**Action item**
The answer must consist of every line below containing "agent".

**Data**
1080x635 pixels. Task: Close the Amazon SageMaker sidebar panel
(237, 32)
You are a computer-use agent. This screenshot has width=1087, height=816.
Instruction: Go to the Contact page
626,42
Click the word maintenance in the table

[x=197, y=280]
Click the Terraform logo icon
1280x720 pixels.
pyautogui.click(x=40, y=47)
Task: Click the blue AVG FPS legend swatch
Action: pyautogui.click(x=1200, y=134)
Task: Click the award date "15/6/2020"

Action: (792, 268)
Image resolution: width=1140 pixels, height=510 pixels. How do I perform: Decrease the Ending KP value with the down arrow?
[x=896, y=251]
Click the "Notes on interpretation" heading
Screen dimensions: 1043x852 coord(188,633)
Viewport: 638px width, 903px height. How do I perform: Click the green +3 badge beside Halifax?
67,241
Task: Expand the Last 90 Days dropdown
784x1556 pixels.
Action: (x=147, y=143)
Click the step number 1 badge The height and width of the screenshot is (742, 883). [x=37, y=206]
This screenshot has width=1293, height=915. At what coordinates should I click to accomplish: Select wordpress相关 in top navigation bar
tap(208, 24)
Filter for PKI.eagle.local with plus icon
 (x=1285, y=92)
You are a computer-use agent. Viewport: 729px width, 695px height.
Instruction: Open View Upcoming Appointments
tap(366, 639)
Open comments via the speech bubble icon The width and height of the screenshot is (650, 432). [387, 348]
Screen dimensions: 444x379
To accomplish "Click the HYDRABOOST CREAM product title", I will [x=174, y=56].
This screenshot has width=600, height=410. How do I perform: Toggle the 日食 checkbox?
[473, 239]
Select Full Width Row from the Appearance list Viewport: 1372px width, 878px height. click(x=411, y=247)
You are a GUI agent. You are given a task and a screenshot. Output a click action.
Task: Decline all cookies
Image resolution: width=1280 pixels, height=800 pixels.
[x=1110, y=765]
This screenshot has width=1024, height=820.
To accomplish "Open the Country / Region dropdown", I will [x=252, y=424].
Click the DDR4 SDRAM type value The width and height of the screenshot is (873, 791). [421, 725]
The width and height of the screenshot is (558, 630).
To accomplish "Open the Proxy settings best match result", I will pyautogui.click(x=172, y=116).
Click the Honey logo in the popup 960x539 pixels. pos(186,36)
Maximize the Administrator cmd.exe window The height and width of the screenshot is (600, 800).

**Answer for the task**
You are a computer-use agent. This screenshot has width=1087, height=816.
You are a computer-use agent. Viewport: 729px width, 695px height.
You are a GUI agent. You are given a task and a screenshot. Output a click action.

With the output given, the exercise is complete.